Wandshara (FR)

Editorial: View from the Wall


We will continue to hear about more studies and attempts to improve racing safety—adjustments to hurdles, racing surfaces, training methods, medical and rehab treatments, drugs, and rules and regulations. These can change, but no one can change the Laws of Nature.

We can’t change the horse’s anatomy, genetics, and vulnerabilities nor predict a bad step, collision, or awkward jump. We can’t control all the variables that come into play as horses in full flight run for their lives in close company and with riders on their backs. We can’t change the risk factors, and wishful thinking doesn’t help. Meanwhile, insanity is doing the same things over and over again yet expecting different results.

If we are going to play the game, then can we at least admit we are also willing to gamble with horses’ lives and overlook their suffering enough to enjoy ourselves? Can we stop calling a breakdown, fall, or attempt to jump the rail “a freak accident that rarely happens”? Stop making excuses or deflecting our responsibility by blaming someone or something else for our horse’s demise? Stop pretending we can make racing safer?

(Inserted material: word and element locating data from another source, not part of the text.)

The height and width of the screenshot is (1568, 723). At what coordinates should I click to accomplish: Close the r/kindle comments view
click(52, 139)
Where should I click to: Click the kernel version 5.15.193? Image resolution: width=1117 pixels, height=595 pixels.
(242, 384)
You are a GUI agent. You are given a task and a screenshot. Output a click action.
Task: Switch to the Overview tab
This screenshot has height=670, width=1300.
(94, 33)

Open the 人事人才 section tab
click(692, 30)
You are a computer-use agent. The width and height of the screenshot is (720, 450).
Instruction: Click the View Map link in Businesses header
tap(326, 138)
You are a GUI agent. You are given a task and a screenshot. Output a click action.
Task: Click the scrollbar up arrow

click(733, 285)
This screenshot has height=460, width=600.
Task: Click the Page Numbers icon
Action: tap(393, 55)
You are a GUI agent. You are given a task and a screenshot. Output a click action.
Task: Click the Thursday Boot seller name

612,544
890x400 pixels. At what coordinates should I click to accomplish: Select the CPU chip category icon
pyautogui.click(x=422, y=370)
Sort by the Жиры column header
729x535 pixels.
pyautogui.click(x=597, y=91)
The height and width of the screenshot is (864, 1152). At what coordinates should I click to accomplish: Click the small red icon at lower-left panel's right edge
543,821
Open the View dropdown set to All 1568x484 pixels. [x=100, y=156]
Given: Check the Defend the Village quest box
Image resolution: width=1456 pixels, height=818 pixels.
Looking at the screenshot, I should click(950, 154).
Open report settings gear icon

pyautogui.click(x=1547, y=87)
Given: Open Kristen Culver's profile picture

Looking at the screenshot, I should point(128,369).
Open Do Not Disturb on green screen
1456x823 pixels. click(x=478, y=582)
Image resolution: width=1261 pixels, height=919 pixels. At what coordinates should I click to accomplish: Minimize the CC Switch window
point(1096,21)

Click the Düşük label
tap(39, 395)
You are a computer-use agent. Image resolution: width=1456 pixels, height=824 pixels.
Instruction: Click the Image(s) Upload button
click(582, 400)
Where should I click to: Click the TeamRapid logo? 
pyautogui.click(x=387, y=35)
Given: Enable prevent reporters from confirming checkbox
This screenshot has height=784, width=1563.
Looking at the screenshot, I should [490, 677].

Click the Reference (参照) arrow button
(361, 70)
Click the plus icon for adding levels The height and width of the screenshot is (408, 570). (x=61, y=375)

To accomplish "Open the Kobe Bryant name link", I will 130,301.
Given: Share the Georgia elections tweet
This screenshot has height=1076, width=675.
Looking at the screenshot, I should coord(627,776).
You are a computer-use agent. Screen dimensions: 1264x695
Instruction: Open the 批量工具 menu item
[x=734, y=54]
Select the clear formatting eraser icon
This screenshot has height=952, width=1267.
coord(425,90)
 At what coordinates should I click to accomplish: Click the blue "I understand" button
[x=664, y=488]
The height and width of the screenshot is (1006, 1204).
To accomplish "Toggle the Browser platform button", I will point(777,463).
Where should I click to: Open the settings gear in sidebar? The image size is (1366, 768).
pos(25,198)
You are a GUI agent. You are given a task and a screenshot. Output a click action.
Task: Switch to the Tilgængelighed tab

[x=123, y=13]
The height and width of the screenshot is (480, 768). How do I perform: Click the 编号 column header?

On this Memorial alone, there are over 4,000 horses confirmed to have paid with their lives, and counting. And this is just the tip of the iceberg. Could we at least finally admit these fatalities will continue, business as usual, period? In almost 12 years of researching fatalities—reports interspersed with safety investigations and necropsies performed to “understand why it happened”—we have yet to see any difference.

As long as organized racing continues, so will fatalities. What is the solution? We think the answer is too obvious to mention. But the end won’t come anytime soon. It would take a change of heart, individually and collectively, toward the horses to the extent that, in time, the sport itself would fade into the distance and finally disappear.